本来雪食いにとって火は天敵。雪を溶かすだけでなく、氷点下の体温を持つ彼らにとっては、近づくだけで命に係わるものだ。そんな雪食いたちに、決して熱を放たない火の力を授けた。火の神にしてみれば、雪食いたちを祝福したのも同義。神からの祝福は、神の加護を得たと言っても過言ではない。


「我らが主、火の神アカハネ。彼の者に従う勢力は、そう多くはないと言われています。しかし、先の火の神の眷属やその信奉者は、行き場を失われ、時に故郷を追い出され、暗く険しい運命を背負わされました。神が取って代わることは、数多の生命に影響を及ぼすものです。この村に住んでいた方々も、先の火の神を信奉していた民族。同じ神を信仰していた身としては、同情してしまいます。彼らはアカハネを恨んでいたでしょうから」

「・・・ミコたちは違うの?」

「少なくとも、わたくしや、共に住んでいる雪食いの仲間たちには、そういった思いはないと思います」

「じゃあ、・・・ムンバイは?」


ハルが聞くと、ミコは黙ってしまった。薄々気づいてはいたが、ムンバイは雪食いの中でも、相当な異端児なのだろう。
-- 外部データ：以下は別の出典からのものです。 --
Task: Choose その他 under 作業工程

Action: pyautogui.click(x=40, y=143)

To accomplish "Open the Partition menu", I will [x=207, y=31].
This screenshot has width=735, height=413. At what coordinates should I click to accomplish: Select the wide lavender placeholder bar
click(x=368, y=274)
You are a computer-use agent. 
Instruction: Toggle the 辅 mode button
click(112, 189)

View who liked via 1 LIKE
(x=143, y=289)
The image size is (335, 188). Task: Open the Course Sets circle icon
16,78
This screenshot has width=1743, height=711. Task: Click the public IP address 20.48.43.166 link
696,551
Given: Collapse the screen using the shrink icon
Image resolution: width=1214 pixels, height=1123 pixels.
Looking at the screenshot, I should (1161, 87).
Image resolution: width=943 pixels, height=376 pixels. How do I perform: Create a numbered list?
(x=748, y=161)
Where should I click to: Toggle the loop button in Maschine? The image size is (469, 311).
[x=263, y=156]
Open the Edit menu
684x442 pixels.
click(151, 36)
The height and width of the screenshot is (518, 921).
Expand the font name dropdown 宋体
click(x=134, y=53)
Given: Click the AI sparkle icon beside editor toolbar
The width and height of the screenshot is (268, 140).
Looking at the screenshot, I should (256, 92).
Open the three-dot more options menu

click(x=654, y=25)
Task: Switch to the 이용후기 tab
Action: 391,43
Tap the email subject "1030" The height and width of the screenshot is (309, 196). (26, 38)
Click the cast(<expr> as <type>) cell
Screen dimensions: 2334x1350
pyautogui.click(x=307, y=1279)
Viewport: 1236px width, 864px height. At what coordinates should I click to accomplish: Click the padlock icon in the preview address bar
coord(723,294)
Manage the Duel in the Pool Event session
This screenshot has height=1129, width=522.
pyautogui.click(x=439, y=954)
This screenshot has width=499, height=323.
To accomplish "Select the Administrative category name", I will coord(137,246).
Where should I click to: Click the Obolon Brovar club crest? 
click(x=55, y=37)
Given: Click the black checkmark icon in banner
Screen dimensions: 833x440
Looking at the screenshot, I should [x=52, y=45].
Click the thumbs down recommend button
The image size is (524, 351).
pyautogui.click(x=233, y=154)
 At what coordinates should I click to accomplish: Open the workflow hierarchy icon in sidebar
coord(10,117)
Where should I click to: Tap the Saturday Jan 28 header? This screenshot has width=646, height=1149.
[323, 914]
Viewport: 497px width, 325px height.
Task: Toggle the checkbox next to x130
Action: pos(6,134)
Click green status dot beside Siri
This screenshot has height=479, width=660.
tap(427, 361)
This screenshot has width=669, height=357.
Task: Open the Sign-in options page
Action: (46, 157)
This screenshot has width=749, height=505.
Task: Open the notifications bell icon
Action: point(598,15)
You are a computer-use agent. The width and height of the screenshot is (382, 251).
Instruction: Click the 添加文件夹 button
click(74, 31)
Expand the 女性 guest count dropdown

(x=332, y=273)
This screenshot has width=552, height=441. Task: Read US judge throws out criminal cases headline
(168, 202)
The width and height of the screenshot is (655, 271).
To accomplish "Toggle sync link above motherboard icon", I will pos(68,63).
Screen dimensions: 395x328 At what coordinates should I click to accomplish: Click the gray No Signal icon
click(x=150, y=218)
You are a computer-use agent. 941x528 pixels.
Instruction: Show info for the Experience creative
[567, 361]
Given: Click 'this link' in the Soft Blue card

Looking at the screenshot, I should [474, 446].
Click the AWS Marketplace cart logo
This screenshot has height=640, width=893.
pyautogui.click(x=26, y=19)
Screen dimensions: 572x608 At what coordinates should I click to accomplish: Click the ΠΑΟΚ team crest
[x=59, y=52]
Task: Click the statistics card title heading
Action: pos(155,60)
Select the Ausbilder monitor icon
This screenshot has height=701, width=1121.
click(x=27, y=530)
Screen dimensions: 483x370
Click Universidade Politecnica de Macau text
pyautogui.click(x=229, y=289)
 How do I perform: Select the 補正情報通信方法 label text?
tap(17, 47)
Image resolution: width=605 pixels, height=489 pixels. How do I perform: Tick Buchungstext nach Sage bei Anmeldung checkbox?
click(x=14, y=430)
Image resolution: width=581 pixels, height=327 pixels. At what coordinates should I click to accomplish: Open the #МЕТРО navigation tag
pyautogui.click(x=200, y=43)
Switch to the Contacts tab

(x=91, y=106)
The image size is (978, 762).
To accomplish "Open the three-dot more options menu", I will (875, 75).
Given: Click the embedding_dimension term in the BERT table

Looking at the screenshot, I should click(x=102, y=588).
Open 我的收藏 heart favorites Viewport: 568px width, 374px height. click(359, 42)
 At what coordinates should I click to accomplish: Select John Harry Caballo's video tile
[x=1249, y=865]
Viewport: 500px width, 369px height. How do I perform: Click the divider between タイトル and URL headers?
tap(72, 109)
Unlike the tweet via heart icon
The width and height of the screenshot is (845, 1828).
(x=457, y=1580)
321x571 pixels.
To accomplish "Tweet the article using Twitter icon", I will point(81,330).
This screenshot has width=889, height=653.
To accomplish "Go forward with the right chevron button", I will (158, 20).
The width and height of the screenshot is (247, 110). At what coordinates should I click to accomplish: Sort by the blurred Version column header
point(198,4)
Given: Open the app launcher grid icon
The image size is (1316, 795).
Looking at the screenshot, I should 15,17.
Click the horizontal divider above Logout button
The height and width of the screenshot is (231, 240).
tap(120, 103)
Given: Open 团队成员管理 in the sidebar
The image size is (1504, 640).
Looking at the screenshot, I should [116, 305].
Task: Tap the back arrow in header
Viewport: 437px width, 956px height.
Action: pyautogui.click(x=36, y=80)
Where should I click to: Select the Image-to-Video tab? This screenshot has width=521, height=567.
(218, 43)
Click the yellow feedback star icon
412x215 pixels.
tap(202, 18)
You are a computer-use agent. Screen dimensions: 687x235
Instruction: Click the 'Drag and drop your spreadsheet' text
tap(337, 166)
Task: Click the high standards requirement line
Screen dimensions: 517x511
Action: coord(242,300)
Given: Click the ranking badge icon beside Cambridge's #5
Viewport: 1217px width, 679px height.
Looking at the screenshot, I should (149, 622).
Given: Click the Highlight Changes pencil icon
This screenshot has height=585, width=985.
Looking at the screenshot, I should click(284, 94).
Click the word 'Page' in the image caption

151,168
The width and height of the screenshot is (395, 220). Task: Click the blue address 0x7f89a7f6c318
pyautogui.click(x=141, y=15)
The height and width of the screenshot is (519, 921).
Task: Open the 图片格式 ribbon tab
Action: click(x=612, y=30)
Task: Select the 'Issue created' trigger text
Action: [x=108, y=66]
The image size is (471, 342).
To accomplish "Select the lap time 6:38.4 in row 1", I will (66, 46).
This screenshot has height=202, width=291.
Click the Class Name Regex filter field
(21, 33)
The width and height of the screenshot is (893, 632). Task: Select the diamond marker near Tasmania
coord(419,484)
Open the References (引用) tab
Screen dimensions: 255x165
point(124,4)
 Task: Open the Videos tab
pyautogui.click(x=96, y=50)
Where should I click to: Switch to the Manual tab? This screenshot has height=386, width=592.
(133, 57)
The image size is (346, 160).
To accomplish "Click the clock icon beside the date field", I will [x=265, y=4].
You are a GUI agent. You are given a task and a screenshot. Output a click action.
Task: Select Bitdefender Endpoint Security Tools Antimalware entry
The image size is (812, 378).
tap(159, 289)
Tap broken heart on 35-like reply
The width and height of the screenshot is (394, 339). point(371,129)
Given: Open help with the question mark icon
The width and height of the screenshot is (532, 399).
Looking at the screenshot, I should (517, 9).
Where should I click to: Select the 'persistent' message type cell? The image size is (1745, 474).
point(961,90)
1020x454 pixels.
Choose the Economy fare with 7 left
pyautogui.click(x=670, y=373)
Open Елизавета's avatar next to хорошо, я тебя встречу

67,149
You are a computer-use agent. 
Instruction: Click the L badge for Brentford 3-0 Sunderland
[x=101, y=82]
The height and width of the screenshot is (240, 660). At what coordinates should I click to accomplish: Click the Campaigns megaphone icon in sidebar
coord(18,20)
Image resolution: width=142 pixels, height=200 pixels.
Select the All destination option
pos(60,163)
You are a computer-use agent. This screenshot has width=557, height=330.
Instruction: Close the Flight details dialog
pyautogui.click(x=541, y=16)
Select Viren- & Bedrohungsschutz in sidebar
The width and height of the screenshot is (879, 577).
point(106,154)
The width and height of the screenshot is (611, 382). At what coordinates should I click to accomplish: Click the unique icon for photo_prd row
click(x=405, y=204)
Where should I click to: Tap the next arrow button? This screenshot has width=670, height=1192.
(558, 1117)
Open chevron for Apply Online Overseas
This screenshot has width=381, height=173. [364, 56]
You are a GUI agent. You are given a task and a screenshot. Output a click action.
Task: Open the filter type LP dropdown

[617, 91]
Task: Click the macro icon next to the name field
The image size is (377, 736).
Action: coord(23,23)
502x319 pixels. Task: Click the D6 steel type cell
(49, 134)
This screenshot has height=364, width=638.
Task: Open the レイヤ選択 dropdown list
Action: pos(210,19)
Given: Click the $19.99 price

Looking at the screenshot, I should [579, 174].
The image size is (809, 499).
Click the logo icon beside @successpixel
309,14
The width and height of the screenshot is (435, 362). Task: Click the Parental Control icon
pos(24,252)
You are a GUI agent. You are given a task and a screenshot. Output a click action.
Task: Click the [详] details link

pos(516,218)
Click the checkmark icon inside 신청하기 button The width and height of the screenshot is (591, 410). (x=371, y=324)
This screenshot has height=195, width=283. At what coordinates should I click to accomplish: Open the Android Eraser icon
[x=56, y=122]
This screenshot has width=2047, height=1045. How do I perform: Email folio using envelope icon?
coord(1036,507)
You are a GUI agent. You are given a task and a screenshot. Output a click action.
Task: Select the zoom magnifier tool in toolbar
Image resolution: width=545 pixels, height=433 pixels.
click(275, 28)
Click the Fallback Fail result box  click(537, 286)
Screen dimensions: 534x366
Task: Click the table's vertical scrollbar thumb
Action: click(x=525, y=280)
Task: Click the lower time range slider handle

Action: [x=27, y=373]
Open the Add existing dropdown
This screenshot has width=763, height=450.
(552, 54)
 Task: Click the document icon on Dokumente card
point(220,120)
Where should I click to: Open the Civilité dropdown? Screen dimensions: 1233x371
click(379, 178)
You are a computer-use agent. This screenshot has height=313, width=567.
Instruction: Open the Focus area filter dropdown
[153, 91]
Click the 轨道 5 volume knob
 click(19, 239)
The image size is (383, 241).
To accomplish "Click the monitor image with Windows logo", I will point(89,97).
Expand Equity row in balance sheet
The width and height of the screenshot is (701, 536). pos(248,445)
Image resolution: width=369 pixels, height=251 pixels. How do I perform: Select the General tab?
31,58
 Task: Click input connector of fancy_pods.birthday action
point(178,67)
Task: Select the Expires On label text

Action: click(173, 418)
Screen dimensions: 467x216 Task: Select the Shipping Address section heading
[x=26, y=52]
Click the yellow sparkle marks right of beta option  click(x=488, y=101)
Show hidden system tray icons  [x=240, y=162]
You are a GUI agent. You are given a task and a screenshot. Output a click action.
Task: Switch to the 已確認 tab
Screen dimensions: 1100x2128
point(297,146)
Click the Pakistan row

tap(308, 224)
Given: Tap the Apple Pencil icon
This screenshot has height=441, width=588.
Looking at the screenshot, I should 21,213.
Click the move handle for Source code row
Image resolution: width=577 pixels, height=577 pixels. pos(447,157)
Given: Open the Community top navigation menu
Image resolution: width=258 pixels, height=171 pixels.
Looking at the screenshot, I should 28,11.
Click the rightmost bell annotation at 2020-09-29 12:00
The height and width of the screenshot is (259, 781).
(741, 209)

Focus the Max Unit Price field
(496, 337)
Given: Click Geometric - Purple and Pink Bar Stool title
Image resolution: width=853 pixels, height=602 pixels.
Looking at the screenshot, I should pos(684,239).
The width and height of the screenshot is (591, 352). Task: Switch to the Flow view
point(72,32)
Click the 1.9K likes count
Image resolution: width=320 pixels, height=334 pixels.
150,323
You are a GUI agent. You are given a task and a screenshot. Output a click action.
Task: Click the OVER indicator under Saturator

ムンバイは、火の神が嫌いだと言っていた。火が嫌いだと言っていた。火を扱う者や、雪を雪でなくさせる存在が嫌いだと言っていた。それは、もはや火の神の信仰とは懸け離れた、彼の独自の思想だ。たった一人、故郷と仲間たちから離れて暮らし、孤独に絶望することもなく導き出した答えがそれなのだとしたら、彼をそうさせた原因は、どこにあるのだろう?


「おーい。何してる。死体を運び出すぞ」


組み木を終えたムンバイが、大声で二人に呼びかけた。そんな兄を見て、ミコは苦笑いを浮かべて、何も言わずにハルの横を通っていった。


「すぐにわかります。兄が何を恐れているのか」

「・・・?」


そう言って彼女も、葬送の手伝いを始めたのだった。


仲睦まじい、とまではいかないが、共同作業をしている兄妹は、どこか楽しそうだった。それを見てハルは、ふっと小さな笑みを零していた。